* **Work task**: Reproduce the data in full, exactly as it appears.

::::::

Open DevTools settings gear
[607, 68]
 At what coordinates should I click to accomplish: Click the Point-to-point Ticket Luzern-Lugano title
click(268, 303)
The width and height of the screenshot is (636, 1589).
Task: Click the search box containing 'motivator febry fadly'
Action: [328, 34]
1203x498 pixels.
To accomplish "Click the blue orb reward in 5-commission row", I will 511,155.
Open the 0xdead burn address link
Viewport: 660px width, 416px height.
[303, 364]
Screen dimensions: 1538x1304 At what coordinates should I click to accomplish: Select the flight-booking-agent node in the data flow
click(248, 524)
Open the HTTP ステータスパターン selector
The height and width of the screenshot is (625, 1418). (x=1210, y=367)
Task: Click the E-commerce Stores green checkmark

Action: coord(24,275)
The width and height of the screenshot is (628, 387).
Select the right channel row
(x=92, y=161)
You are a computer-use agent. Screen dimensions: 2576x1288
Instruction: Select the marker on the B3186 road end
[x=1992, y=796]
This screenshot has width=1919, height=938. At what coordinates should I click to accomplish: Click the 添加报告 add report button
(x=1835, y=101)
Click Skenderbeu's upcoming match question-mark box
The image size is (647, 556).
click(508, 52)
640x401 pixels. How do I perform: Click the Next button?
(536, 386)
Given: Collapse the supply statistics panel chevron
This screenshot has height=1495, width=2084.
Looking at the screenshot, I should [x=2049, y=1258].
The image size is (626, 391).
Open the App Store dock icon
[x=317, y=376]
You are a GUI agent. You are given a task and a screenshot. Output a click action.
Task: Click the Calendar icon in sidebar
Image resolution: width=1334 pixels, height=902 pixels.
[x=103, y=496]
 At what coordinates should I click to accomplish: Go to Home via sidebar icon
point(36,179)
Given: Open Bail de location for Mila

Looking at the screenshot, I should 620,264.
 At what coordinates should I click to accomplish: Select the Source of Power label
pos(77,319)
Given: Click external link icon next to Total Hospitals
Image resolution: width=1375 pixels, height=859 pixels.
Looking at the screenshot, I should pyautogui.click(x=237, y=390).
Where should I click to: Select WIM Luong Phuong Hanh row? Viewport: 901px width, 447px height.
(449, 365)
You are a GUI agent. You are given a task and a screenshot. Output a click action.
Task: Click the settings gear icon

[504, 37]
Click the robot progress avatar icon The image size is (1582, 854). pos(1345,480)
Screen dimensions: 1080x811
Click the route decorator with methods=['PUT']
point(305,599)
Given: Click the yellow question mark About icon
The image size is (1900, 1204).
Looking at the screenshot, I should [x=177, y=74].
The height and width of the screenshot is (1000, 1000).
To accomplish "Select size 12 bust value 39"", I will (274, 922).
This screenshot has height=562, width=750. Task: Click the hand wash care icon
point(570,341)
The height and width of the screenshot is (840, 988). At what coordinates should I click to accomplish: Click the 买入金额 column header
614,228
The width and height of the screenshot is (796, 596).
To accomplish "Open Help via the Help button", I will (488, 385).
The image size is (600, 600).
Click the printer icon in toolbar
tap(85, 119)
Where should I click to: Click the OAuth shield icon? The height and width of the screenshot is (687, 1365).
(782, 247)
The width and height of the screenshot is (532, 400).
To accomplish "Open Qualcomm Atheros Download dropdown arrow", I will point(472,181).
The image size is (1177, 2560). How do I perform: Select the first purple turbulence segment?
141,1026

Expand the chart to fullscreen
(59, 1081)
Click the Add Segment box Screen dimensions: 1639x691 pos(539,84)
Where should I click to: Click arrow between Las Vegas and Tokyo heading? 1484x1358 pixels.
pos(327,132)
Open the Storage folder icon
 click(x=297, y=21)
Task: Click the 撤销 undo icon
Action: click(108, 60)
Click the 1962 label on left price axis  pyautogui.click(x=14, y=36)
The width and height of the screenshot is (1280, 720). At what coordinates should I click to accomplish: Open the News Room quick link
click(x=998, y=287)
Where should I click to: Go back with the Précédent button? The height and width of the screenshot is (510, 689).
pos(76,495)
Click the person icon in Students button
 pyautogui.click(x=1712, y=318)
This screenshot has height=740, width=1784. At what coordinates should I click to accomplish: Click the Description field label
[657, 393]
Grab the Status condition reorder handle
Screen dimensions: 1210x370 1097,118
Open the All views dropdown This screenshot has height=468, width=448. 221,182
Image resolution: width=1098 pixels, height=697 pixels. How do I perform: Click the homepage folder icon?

::::::

* **Response to the exercise**:
Open DevTools settings gear
[607, 68]
 At what coordinates should I click to accomplish: Click the Point-to-point Ticket Luzern-Lugano title
click(268, 303)
The width and height of the screenshot is (636, 1589).
Task: Click the search box containing 'motivator febry fadly'
Action: [328, 34]
1203x498 pixels.
To accomplish "Click the blue orb reward in 5-commission row", I will 511,155.
Open the 0xdead burn address link
Viewport: 660px width, 416px height.
[303, 364]
Screen dimensions: 1538x1304 At what coordinates should I click to accomplish: Select the flight-booking-agent node in the data flow
click(248, 524)
Open the HTTP ステータスパターン selector
The height and width of the screenshot is (625, 1418). (x=1210, y=367)
Task: Click the E-commerce Stores green checkmark

Action: coord(24,275)
The width and height of the screenshot is (628, 387).
Select the right channel row
(x=92, y=161)
You are a computer-use agent. Screen dimensions: 2576x1288
Instruction: Select the marker on the B3186 road end
[x=1992, y=796]
This screenshot has width=1919, height=938. At what coordinates should I click to accomplish: Click the 添加报告 add report button
(x=1835, y=101)
Click Skenderbeu's upcoming match question-mark box
The image size is (647, 556).
click(508, 52)
640x401 pixels. How do I perform: Click the Next button?
(536, 386)
Given: Collapse the supply statistics panel chevron
This screenshot has height=1495, width=2084.
Looking at the screenshot, I should [x=2049, y=1258].
The image size is (626, 391).
Open the App Store dock icon
[x=317, y=376]
You are a GUI agent. You are given a task and a screenshot. Output a click action.
Task: Click the Calendar icon in sidebar
Image resolution: width=1334 pixels, height=902 pixels.
[x=103, y=496]
 At what coordinates should I click to accomplish: Go to Home via sidebar icon
point(36,179)
Given: Open Bail de location for Mila

Looking at the screenshot, I should 620,264.
 At what coordinates should I click to accomplish: Select the Source of Power label
pos(77,319)
Given: Click external link icon next to Total Hospitals
Image resolution: width=1375 pixels, height=859 pixels.
Looking at the screenshot, I should pyautogui.click(x=237, y=390).
Where should I click to: Select WIM Luong Phuong Hanh row? Viewport: 901px width, 447px height.
(449, 365)
You are a GUI agent. You are given a task and a screenshot. Output a click action.
Task: Click the settings gear icon

[504, 37]
Click the robot progress avatar icon The image size is (1582, 854). pos(1345,480)
Screen dimensions: 1080x811
Click the route decorator with methods=['PUT']
point(305,599)
Given: Click the yellow question mark About icon
The image size is (1900, 1204).
Looking at the screenshot, I should [x=177, y=74].
The height and width of the screenshot is (1000, 1000).
To accomplish "Select size 12 bust value 39"", I will (274, 922).
This screenshot has height=562, width=750. Task: Click the hand wash care icon
point(570,341)
The height and width of the screenshot is (840, 988). At what coordinates should I click to accomplish: Click the 买入金额 column header
614,228
The width and height of the screenshot is (796, 596).
To accomplish "Open Help via the Help button", I will (488, 385).
The image size is (600, 600).
Click the printer icon in toolbar
tap(85, 119)
Where should I click to: Click the OAuth shield icon? The height and width of the screenshot is (687, 1365).
(782, 247)
The width and height of the screenshot is (532, 400).
To accomplish "Open Qualcomm Atheros Download dropdown arrow", I will point(472,181).
The image size is (1177, 2560). How do I perform: Select the first purple turbulence segment?
141,1026

Expand the chart to fullscreen
(59, 1081)
Click the Add Segment box Screen dimensions: 1639x691 pos(539,84)
Where should I click to: Click arrow between Las Vegas and Tokyo heading? 1484x1358 pixels.
pos(327,132)
Open the Storage folder icon
 click(x=297, y=21)
Task: Click the 撤销 undo icon
Action: click(108, 60)
Click the 1962 label on left price axis  pyautogui.click(x=14, y=36)
The width and height of the screenshot is (1280, 720). At what coordinates should I click to accomplish: Open the News Room quick link
click(x=998, y=287)
Where should I click to: Go back with the Précédent button? The height and width of the screenshot is (510, 689).
pos(76,495)
Click the person icon in Students button
 pyautogui.click(x=1712, y=318)
This screenshot has height=740, width=1784. At what coordinates should I click to accomplish: Click the Description field label
[657, 393]
Grab the Status condition reorder handle
Screen dimensions: 1210x370 1097,118
Open the All views dropdown This screenshot has height=468, width=448. 221,182
Image resolution: width=1098 pixels, height=697 pixels. How do I perform: Click the homepage folder icon?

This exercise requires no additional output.